◆ **WHAT THIS TASK INVOLVES**
In the material, take the lines from the one containing "Toggle the sidebar panel icon" through the one containing "pos(75,405)", and substitute "settings" for "sidebar" with everything else left as it is. Give those lines again without the pictures.

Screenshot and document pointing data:
* BEGIN *
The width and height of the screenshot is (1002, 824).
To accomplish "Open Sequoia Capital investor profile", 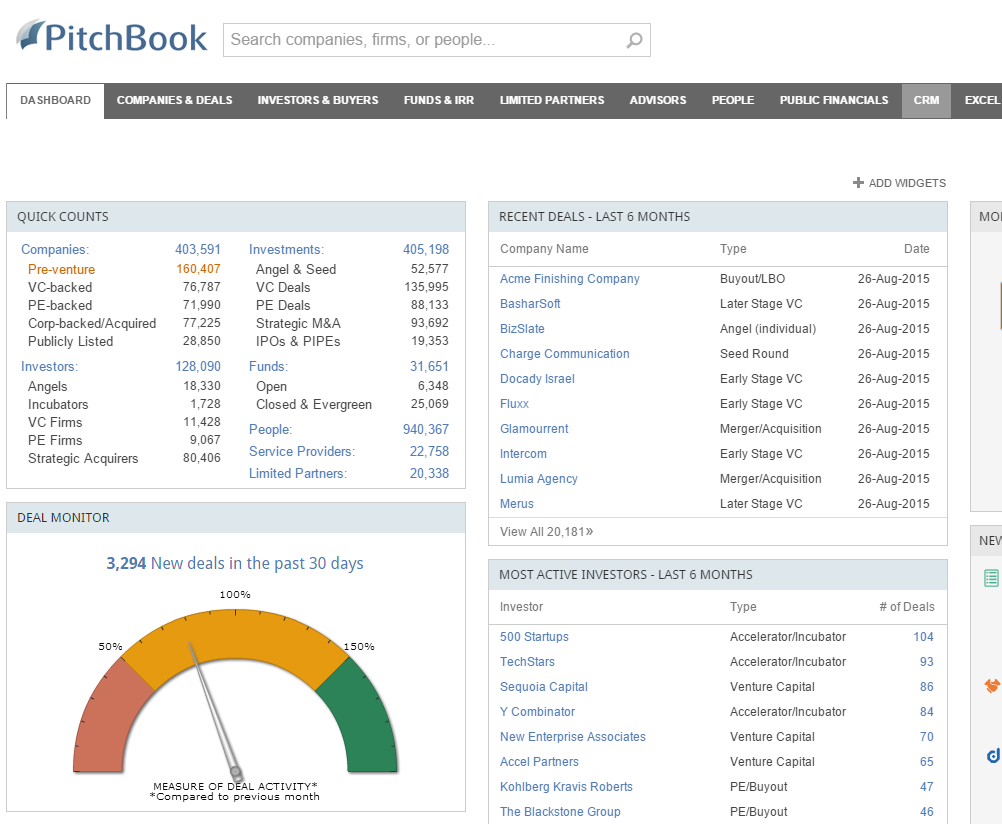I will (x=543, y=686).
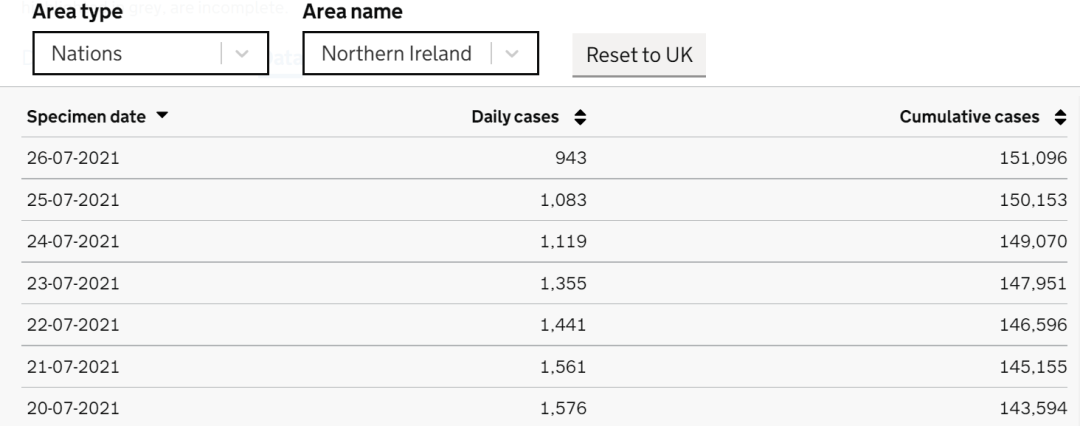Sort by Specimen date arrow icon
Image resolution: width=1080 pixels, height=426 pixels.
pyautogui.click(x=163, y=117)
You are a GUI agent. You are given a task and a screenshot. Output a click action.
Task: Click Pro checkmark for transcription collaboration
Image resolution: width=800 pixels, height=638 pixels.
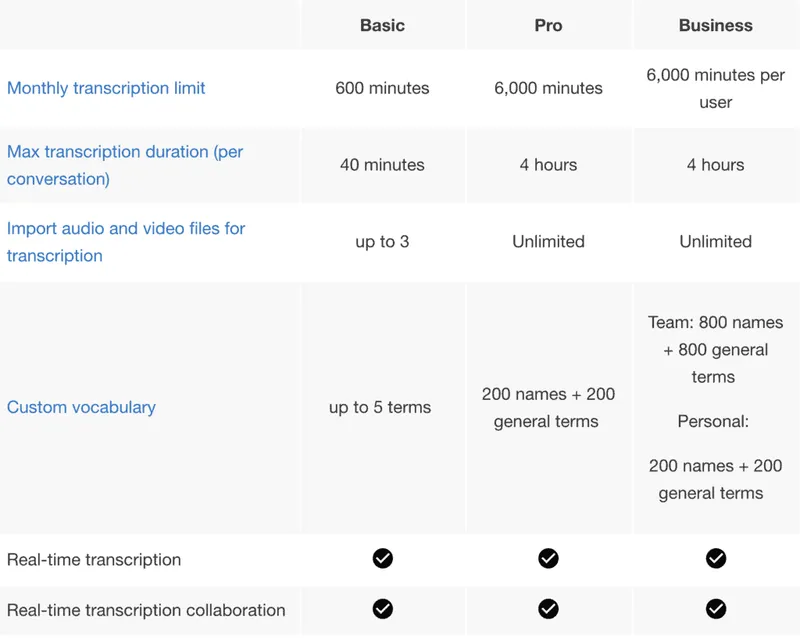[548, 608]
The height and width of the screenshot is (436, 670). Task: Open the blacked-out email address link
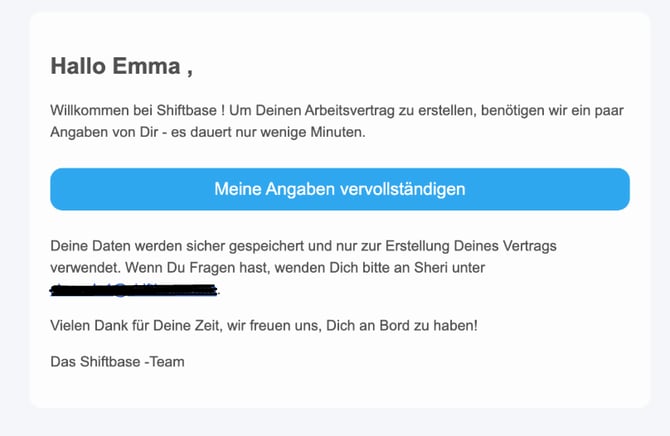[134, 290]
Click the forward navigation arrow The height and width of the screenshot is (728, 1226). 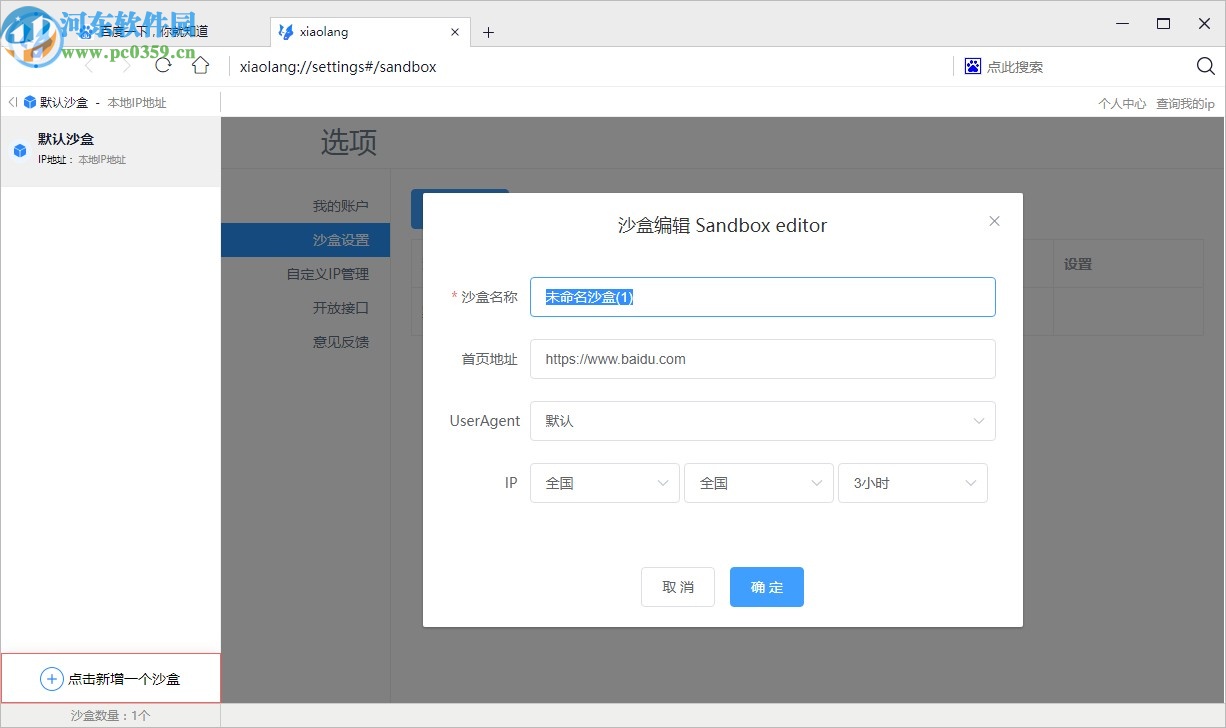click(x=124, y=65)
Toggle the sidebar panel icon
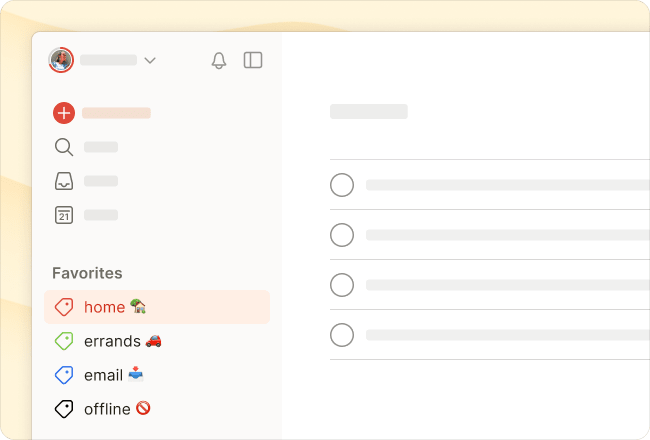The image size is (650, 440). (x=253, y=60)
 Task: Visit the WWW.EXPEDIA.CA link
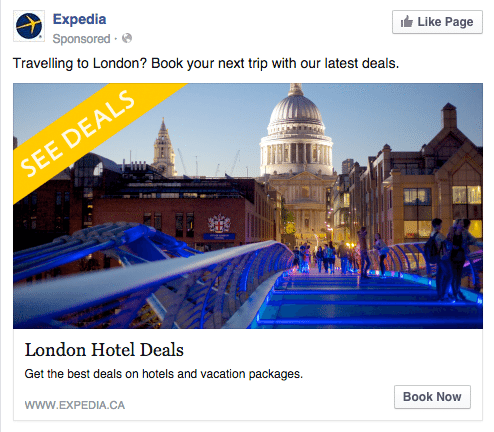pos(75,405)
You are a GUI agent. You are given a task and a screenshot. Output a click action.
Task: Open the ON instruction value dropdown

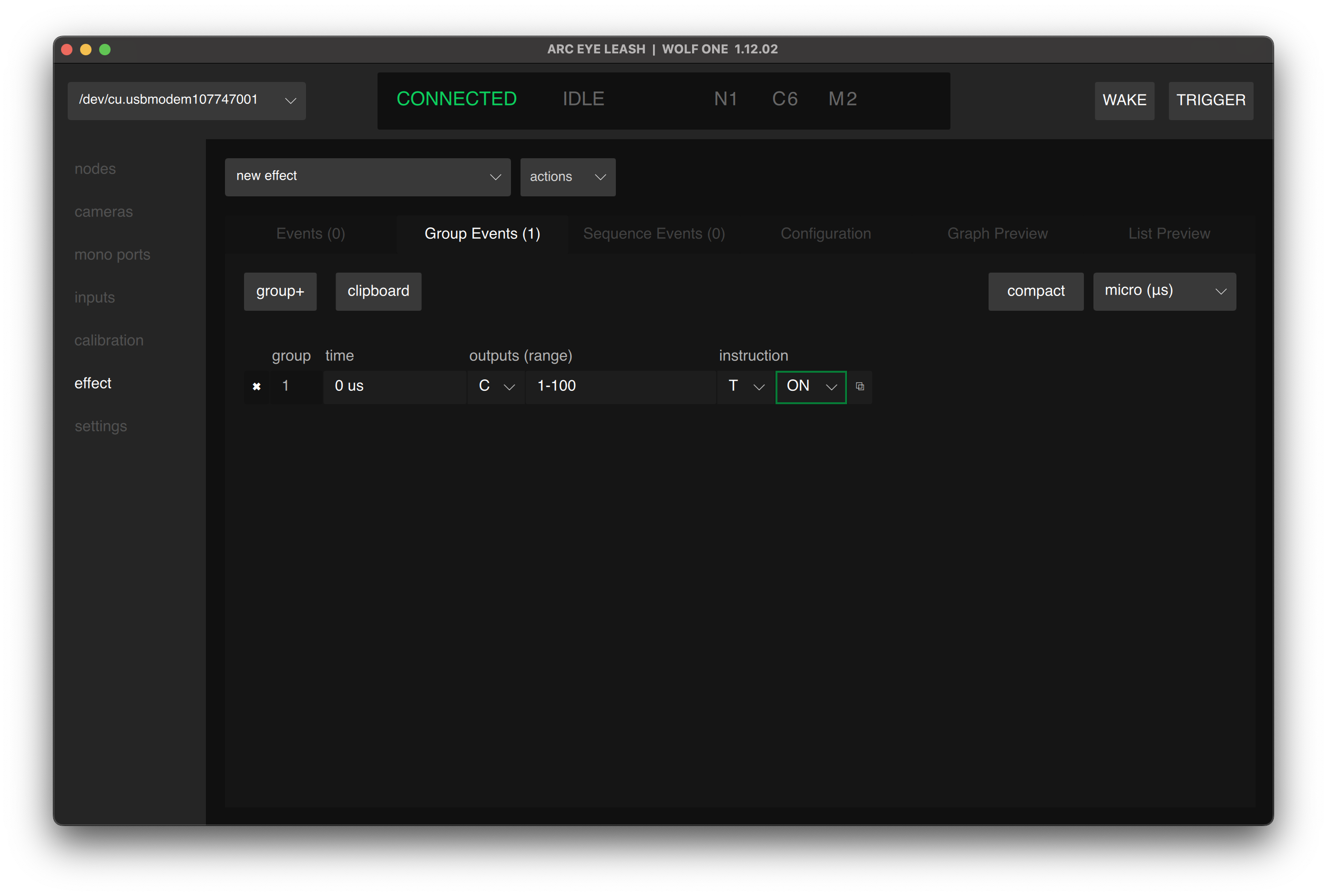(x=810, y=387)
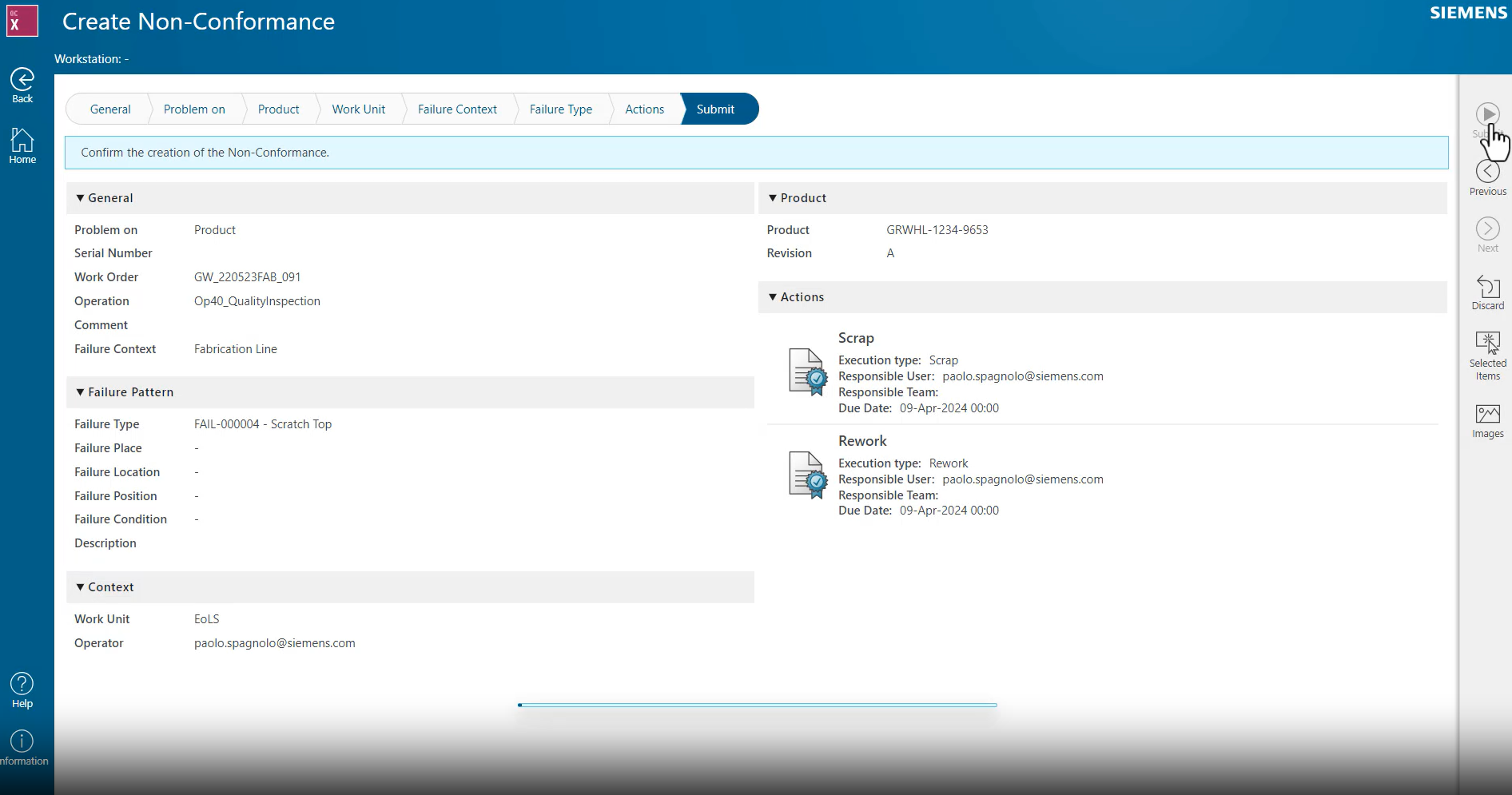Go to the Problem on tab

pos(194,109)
* END *
◆ **RESPONSE TO THE TASK**
Toggle the settings panel icon
The image size is (650, 440). (x=253, y=60)
 Task: Visit the WWW.EXPEDIA.CA link
pos(75,405)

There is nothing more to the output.